Porque el debate real nunca fue cómo organizar mejor las elecciones. Esa es la superficie, lo que está en juego es: quién pone las reglas del juego y quién decide cuándo se aplican.
Durante décadas, se construyó un sistema electoral desde una idea central: desconfiar del poder político, pero no necesariamente de los poderes reales. De ahí nació un árbitro en teoría autónomo, blindado, caro y cada vez más alejado del pueblo. No fue un diseño ingenuo, fue la manera de legitimar una ‘transición’, donde se aceptaba el cambio siempre que no se alterara del todo el equilibrio entre élites.
El árbitro electoral es una figura extraña: imparcial por decreto y sospechoso por naturaleza. Se le invoca como garantía cuando conviene: es el sacerdote laico de la democracia mexicana: no compite, no vota, no milita —eso dice—, pero decide quién juega y quién se queda mirando desde la grada.
No anota goles, pero los valida; no levanta la copa, pero entrega la constancia; no levanta tarjetas, pero impone sanciones que pesan más que una expulsión. Lleva la Constitución como libro sagrado, siempre dispuesto a encontrar un artículo que explique por qué lo inevitable también fue legal. Y cuando la interpretación corre más rápido que la duda, no hay VAR que alcance.
El problema empezó cuando algunos árbitros confundieron el silbato con el micrófono. Pasaron de ejecutor del reglamento a comentarista, de garantizar procesos a opinar sobre mayorías, de custodiar la cancha a sugerir alineaciones. El caso de Lorenzo Córdova es ilustrativo: quien durante años exigió silencio a los actores políticos hoy ocupa foros, tribunas y espacios mediáticos para intervenir en la disputa pública, cuestionar gobiernos y disputar el sentido de las mayorías. El árbitro saltó a la cancha y empezó a jugar el partido.
Exconsejeros electorales que juraban imparcialidad, hoy buscan crear partidos y plataformas políticas “ciudadanas”. Pero cuando el árbitro termina armando el equipo, queda claro que la neutralidad no era virtud, sino postura política camuflada. Que el reglamento no solo era norma, sino herramienta.
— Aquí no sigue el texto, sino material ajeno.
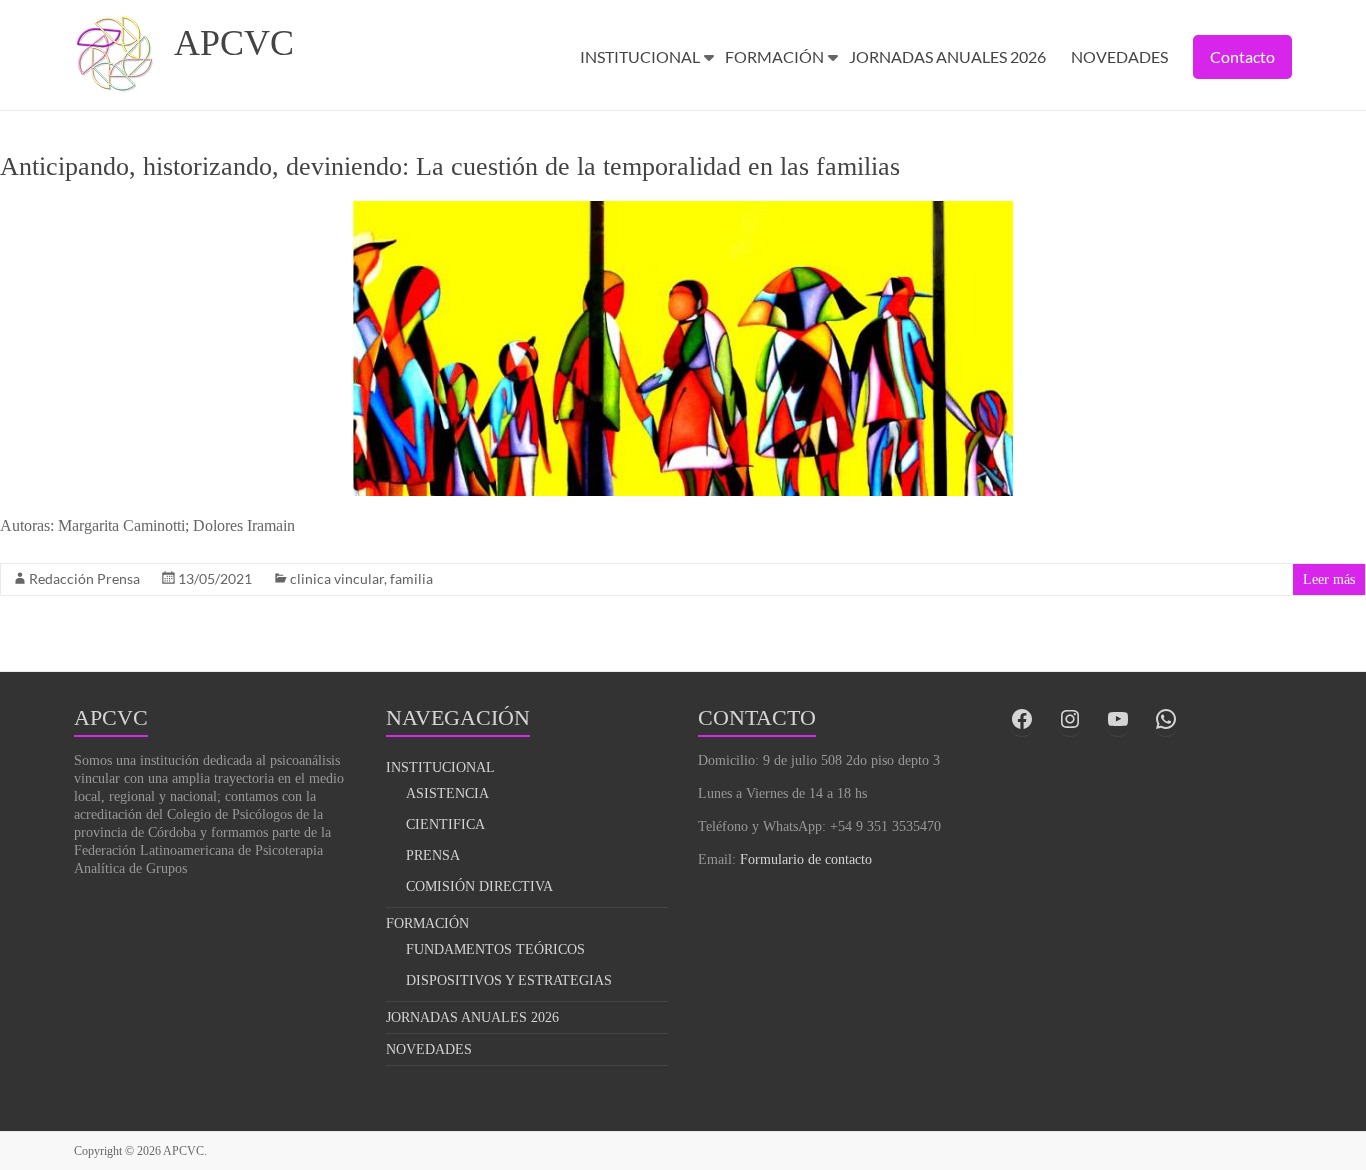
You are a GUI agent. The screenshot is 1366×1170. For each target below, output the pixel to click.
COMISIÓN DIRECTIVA (479, 886)
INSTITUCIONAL (640, 56)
Y que la autonomía que defienden no es para proteger al pueblo, sino para protegerse del pueblo.
La Cuarta Transformación puso el dedo en la llaga al plantear algo elemental: la autonomía técnica no puede sustituir indefinidamente a la legitimidad popular. Ningún órgano que decide sobre la voluntad del pueblo puede colocarse por encima de ella. Reformar el sistema electoral no es desaparecer al árbitro ni jugar sin reglas; es recordarle su función: servir al juego democrático, no dirigirlo desde fuera.
Nada es casual, responde a una lógica que se repite desde el entorno de Claudio X González, que piensa desde el miedo a la mayoría: una visión donde el partido debe jugarse sin goleadas, donde ninguna mayoría puede tomar ventaja real y donde el árbitro permanece blindado. Sus propuestas avanzan siempre en la misma dirección: amarrar al árbitro para que nadie lo cuestione, repartir dinero como si todos representaran lo mismo, mantener estructuras locales capturadas y silenciar al gobierno bajo la etiqueta de propaganda.
Todo suena técnico, prudente y moderado, hasta que se ve el patrón: que nadie tenga capacidad de transformar, que todo pase por acuerdos de élite, que la voluntad popular siempre necesite permiso: hacer que la democracia funcione mejor cuando el pueblo participa poco y decide menos.
Sin árbitro no hay juego; pero sin pueblo no hay democracia para arbitrar.